Seulement l’élite. Mais il y a eu des pas en avant faits par les patriarches orthodoxes et latins. Mgr Grégoire Laham vient de déclarer qu’il n’était lié à aucun régime.

Quelles sont vos relations avec l’ASL, l’Armée syrienne libre ?

La révolution est le fait de trois entités : les gens qui défilent dans la rue et constituent la force la plus importante, le CNS, auquel revient le rôle politique, et l’ASL, qui a la mission spécifique de nous protéger. Il nous faut discuter avec l’ASL, car je doute qu’elle comprenne que l’avenir de la Syrie, c’est la démocratie. Un homme avec une arme, ce n’est plus un civil. Nous nous employons à avoir de bonnes relations avec son leadership. Mais sans zones de repli, elle n’a aucune chance face à une armée d’environ 500 000 hommes. Il faudrait qu’elle ait un territoire sous son contrôle afin que les déserteurs puissent s’y regrouper.

Pourquoi de grandes villes comme Alep ne se révoltent-elles pas ?

Parce que le régime obtient le silence par l’argent, en versant les salaires. Et puis, ses alliés l’aident. Hugo Chávez [le président vénézuélien]a acheté 2 millions de mètres carrés de rideaux aux commerçants d’Alep, Bagdad y a envoyé des hommes d’affaires et l’armée irakienne y fait confectionner ses uniformes…

Sur le plan diplomatique, jusqu’où est prêt à aller le Conseil national ?
Nous avons soutenu le plan de la Ligue arabe, mais le régime lui a claqué toutes les portes au nez. Notre espoir, c’est l’ONU, à travers peut-être l’envoi de Casques bleus. Puisqu’ils mènent des missions à travers le monde, pourquoi n’interviendraient-ils pas en Syrie, qui est l’un des 42 Etats fondateurs des Nations unies ? Le peuple syrien mérite d’être protégé par l’ONU.

Aucun doute que la révolution gagnera ?

Je ne peux imaginer qu’une révolution soutenue par les monde occidental, arabe et islamique ne l’emporte pas. La question, c’est dans combien de temps et à quel prix ? Il faudra encore quelques mois, ou quelques semaines.

Reste que les défections au sein du régime sont rares…
Très rares. Deux députés seulement. Mais c’est parce que les gens ont peur. Ils se souviennent des éliminations d’opposants, même à Paris où le régime avait fait tuer [l’ex-Premier ministre] Salah Bittar.

Une guerre civile n’est pas à craindre?

Je ne le crois pas. Cela fait dix mois que la révolution a débuté et elle n’est toujours pas en vue.
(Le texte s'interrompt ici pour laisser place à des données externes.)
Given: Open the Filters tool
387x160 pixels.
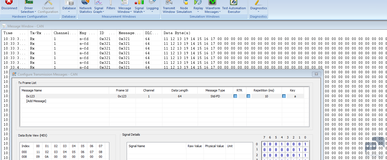Looking at the screenshot, I should click(x=111, y=5).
Le peuple n’a pas oublié l’Irak et le Liban.

Quel va être votre rôle à présent ?

Mon parti m’a envoyé ici pour aider le CNS, pour qu’on y travaille en équipe. Burhan Ghalioun [le président du Conseil national syrien]est un homme parfait, mais c’est un universitaire, pas un politique. Et il n’a pas l’habitude de travailler avec les autres. Nous devons renouveler la façon dont nous prenons nos décisions et régler les problèmes. Par exemple, l’aide aux opposants «de l’intérieur», qui nous ont accordé leur soutien et pour lesquels le CNS n’a pas fait assez. Ils ont besoin de médicaments, de vêtements, de nourriture. Ils attendent une nouvelle approche de notre part, sur le terrain et à l’extérieur, que nous fassions évoluer la position russe par exemple.